Your assignment >> Go through the listing below and show each line that has the word "Expand".

====== Data supplied

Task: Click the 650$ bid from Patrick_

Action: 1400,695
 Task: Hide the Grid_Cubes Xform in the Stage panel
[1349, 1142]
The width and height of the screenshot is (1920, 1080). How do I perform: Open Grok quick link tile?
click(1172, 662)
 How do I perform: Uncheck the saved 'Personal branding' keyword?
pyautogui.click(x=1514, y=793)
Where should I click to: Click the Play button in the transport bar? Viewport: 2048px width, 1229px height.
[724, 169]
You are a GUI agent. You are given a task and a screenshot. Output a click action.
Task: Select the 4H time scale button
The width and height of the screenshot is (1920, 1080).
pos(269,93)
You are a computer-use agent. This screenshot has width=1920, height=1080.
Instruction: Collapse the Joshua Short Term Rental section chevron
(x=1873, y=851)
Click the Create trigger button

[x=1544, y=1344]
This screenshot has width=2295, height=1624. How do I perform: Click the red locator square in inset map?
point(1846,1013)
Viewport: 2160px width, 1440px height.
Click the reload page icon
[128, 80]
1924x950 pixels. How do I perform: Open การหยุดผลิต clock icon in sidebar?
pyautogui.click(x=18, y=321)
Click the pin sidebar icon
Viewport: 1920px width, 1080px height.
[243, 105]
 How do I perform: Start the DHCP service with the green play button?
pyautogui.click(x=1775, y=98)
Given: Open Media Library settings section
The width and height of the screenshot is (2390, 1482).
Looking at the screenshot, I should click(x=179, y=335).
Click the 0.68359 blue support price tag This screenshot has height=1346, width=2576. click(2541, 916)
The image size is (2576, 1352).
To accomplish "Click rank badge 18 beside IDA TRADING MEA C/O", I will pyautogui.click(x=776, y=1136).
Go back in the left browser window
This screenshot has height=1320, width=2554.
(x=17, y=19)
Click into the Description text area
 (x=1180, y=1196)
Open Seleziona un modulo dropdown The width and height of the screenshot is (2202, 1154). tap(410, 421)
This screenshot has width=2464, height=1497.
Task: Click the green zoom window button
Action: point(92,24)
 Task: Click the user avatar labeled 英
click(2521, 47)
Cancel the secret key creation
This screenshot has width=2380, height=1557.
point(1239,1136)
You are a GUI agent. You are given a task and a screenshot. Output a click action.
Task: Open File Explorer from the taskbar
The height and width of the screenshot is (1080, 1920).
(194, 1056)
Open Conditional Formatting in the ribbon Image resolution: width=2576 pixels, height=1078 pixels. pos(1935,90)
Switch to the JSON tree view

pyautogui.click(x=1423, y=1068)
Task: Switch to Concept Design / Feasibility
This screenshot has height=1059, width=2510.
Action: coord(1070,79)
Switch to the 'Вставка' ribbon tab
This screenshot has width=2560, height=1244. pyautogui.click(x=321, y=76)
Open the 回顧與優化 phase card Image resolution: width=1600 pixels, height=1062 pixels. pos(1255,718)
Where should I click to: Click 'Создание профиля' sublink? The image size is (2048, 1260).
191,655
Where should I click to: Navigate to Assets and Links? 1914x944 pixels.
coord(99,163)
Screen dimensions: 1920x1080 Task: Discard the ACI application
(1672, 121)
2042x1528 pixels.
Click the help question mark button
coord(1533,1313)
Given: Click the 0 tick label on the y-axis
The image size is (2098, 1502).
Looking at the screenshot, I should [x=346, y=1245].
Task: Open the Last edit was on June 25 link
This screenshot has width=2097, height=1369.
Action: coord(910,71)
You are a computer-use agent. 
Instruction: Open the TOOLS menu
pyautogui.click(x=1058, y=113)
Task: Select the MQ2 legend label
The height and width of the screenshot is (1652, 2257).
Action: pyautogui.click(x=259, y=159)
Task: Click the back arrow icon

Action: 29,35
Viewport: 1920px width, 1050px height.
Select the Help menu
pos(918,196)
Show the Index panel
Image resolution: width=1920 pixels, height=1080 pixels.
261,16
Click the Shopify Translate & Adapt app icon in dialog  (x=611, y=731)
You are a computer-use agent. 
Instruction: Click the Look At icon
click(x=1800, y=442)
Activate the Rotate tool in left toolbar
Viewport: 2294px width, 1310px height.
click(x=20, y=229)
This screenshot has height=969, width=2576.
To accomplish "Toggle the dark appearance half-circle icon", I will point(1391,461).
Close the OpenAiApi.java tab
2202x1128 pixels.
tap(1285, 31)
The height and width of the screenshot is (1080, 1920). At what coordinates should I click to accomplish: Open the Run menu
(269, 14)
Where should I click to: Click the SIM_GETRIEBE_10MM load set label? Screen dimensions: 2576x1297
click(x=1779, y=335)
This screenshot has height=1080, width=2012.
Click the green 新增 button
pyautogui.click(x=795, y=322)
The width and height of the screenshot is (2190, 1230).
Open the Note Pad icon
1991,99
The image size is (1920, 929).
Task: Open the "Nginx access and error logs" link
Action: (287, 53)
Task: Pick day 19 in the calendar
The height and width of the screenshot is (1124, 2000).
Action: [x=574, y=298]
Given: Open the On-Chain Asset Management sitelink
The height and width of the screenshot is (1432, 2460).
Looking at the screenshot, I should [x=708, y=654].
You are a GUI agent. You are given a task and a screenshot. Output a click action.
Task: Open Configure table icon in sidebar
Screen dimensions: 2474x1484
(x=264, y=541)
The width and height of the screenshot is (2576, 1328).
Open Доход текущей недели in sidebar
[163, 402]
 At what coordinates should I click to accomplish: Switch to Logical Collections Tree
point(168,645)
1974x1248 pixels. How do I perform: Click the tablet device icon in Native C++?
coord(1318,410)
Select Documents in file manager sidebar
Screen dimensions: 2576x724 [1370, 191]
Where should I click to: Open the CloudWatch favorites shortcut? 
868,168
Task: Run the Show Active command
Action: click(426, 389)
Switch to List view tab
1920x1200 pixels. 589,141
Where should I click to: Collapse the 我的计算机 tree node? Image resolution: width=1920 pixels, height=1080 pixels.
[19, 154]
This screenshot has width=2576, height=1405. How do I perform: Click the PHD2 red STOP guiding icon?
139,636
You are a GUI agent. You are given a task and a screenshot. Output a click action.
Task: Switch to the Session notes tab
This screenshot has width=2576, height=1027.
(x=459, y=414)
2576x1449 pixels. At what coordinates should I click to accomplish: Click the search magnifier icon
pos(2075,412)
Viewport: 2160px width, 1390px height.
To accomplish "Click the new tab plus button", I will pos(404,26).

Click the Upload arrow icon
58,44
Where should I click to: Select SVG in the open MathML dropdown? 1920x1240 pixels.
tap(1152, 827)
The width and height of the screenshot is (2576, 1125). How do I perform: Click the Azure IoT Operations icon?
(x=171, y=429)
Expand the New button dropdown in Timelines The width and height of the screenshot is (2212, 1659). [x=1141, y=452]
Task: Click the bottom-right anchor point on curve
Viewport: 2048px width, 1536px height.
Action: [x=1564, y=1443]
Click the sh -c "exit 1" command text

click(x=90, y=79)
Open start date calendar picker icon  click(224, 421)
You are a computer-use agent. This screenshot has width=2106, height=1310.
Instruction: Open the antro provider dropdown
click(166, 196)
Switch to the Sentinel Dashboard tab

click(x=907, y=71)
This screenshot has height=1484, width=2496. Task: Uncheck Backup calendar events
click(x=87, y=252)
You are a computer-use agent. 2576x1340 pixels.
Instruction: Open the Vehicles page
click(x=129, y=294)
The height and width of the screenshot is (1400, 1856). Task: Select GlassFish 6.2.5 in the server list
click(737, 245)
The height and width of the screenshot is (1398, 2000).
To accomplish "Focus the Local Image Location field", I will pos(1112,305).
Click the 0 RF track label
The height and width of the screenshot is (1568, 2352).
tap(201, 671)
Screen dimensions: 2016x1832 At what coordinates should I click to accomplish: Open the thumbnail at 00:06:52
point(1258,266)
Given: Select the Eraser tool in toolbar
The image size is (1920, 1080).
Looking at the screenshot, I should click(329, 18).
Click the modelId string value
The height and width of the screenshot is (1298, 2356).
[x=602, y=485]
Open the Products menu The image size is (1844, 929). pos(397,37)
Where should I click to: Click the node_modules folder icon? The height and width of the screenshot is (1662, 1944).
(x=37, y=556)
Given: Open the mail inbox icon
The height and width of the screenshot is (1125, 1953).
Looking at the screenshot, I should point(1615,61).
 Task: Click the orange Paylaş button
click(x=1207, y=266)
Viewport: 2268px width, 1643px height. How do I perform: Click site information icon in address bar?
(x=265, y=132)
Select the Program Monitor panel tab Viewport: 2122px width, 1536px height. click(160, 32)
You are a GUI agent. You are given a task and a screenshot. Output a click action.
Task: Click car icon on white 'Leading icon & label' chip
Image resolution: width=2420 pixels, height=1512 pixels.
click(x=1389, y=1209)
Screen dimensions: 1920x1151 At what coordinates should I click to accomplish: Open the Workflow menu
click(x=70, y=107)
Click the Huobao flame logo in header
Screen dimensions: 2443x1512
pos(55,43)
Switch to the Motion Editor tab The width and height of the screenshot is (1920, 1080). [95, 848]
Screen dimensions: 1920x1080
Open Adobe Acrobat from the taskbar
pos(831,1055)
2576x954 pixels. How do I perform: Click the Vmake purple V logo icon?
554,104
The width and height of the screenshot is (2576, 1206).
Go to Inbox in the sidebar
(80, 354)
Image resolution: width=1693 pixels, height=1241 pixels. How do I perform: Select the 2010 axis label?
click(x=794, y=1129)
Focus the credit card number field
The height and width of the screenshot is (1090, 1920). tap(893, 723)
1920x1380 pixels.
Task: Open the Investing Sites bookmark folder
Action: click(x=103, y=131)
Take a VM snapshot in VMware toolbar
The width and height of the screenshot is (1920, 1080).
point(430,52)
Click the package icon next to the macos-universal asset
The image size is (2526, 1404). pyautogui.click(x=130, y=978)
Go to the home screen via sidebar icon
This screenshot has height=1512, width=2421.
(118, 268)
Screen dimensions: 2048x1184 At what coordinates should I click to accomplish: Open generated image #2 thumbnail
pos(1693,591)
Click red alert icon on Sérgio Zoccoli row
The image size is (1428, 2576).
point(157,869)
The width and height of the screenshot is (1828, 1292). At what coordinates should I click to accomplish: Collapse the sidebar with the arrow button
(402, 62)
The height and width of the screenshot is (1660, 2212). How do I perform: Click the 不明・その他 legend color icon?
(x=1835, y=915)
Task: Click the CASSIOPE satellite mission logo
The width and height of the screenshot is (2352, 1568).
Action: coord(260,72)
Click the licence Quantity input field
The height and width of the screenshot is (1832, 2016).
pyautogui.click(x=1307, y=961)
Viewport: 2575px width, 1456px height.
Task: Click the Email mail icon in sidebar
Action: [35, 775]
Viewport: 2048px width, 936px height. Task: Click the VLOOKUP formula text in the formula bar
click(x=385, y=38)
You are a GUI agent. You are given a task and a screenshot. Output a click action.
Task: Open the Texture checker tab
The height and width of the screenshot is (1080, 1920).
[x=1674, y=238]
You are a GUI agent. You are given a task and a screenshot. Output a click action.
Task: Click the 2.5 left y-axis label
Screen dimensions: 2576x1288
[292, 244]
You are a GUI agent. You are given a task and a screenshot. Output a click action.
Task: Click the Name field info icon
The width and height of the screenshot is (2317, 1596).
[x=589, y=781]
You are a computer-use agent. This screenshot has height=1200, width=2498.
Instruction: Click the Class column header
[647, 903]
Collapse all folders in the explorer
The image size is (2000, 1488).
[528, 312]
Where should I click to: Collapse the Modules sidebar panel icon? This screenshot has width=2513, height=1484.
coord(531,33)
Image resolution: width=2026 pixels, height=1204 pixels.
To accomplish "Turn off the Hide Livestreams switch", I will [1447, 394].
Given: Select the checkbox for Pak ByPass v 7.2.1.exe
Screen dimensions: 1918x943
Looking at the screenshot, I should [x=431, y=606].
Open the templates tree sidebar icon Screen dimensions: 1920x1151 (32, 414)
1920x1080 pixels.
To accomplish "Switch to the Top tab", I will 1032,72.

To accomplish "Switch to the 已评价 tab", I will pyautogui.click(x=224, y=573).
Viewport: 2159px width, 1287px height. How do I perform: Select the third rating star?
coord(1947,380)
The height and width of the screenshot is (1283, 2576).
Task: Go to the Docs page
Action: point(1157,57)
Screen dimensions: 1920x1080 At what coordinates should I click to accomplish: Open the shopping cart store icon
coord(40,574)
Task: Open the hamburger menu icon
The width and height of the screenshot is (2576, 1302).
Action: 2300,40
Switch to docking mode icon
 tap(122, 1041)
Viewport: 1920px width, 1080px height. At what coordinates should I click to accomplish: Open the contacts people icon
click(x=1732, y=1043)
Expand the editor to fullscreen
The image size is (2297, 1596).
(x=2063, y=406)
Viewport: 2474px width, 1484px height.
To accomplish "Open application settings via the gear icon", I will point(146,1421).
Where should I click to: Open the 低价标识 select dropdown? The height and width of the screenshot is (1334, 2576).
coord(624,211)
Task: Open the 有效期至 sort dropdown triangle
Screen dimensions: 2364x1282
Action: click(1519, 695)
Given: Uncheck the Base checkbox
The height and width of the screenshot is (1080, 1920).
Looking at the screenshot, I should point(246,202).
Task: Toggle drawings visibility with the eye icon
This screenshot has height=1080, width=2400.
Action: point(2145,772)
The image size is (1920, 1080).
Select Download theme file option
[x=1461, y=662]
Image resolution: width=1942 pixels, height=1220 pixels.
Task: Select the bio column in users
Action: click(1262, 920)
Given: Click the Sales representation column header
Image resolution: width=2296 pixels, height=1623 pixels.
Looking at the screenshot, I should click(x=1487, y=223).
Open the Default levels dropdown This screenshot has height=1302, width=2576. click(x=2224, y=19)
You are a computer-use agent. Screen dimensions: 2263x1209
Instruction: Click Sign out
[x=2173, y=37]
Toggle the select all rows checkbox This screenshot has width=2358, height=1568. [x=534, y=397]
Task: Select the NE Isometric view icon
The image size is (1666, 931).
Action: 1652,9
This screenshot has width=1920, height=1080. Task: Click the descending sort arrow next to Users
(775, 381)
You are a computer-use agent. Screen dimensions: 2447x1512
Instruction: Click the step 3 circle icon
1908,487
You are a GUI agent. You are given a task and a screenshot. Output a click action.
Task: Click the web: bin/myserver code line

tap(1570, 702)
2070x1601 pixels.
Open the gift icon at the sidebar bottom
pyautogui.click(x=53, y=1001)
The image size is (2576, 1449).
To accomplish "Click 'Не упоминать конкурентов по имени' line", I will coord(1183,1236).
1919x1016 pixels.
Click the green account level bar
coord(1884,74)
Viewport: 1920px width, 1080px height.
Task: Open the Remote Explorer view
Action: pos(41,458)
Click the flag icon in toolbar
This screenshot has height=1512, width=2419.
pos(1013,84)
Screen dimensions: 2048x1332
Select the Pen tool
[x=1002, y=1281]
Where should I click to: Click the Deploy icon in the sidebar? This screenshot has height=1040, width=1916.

============

Task output >>
Expand the New button dropdown in Timelines The width and height of the screenshot is (2212, 1659). [x=1141, y=452]
Expand the editor to fullscreen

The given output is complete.